● **Task statement**
Could you restate the whole listing below word for word, minus the pictures?

● **Information**
=======
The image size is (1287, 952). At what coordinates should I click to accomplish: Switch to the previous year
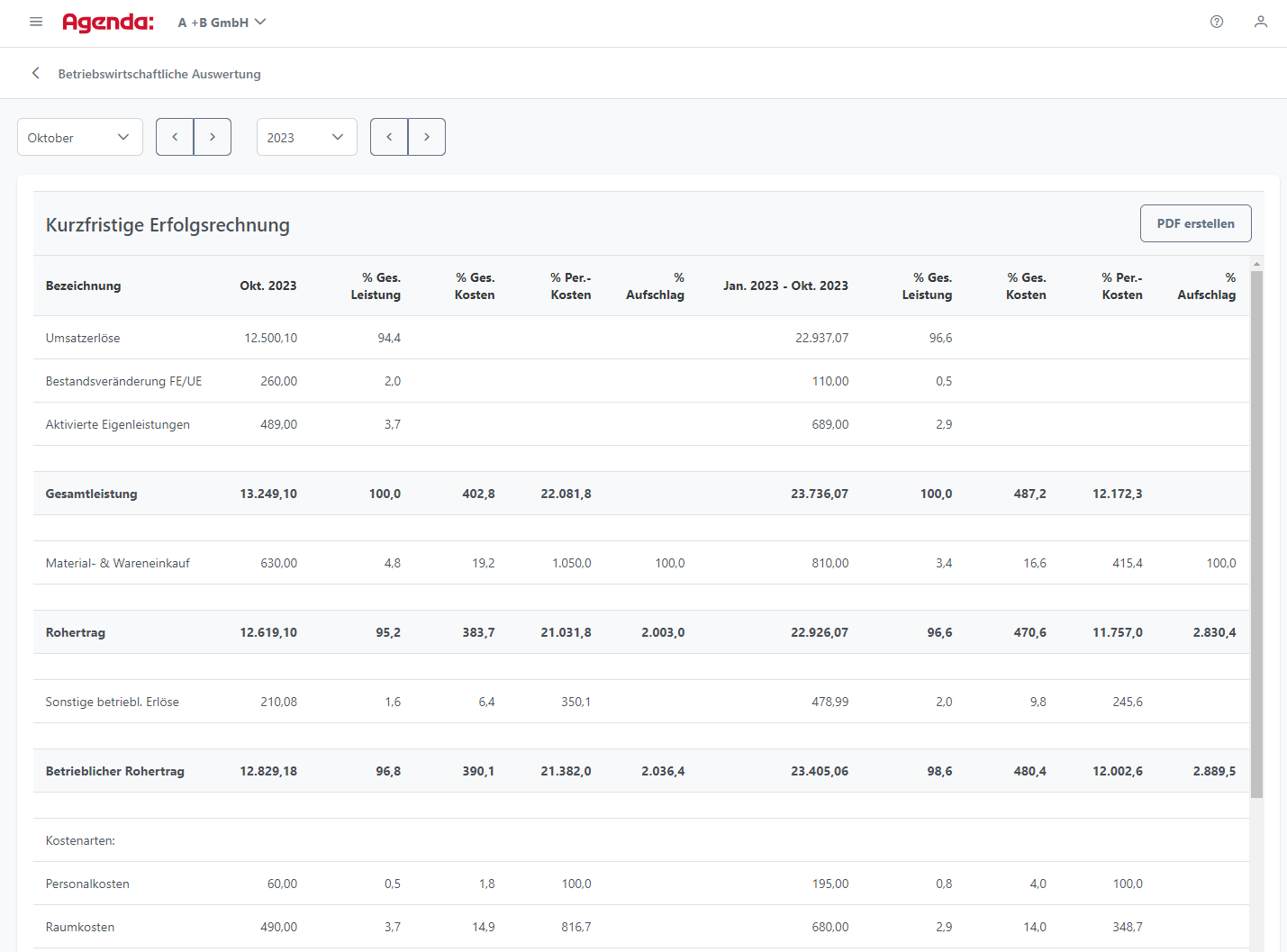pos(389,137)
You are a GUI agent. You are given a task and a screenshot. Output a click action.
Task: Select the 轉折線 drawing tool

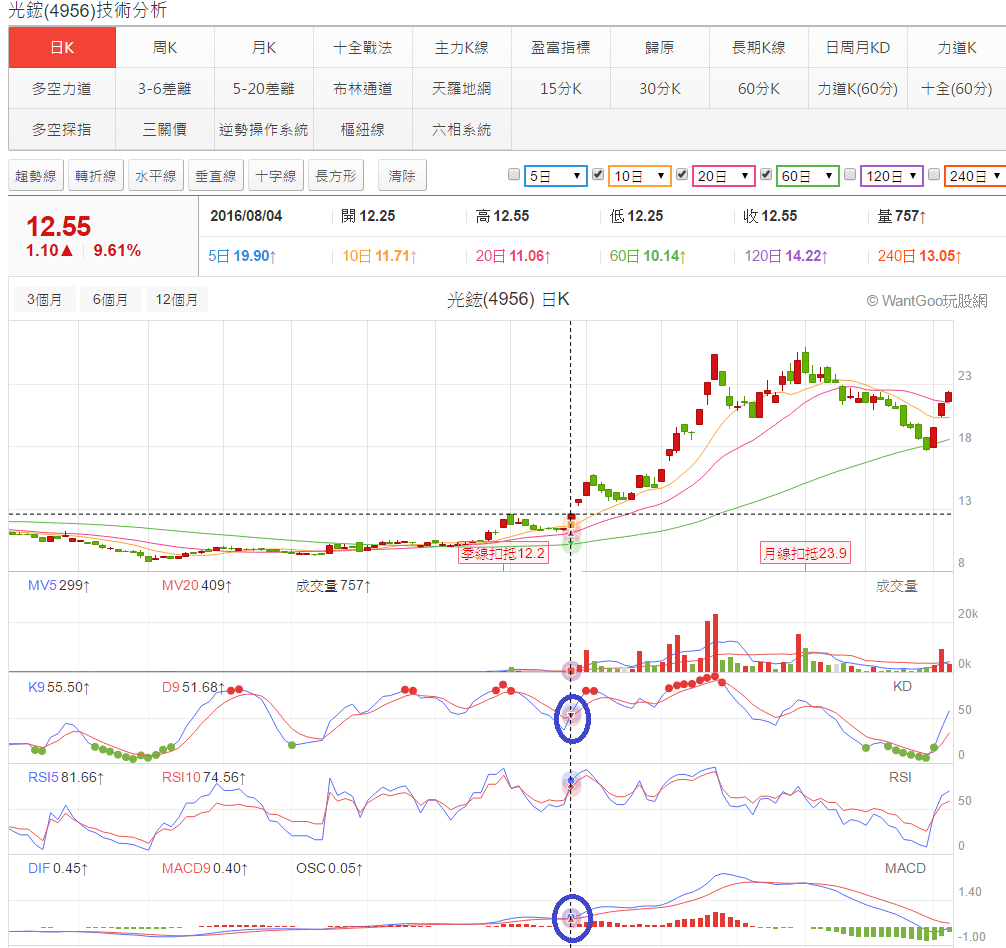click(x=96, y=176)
=======
● **Reply**
The image size is (1287, 952). At what coordinates should I click to accomplish: Switch to the previous year
pos(389,137)
You are a GUI agent. You are given a task and a screenshot. Output a click action.
Task: Select the 轉折線 drawing tool

click(x=96, y=176)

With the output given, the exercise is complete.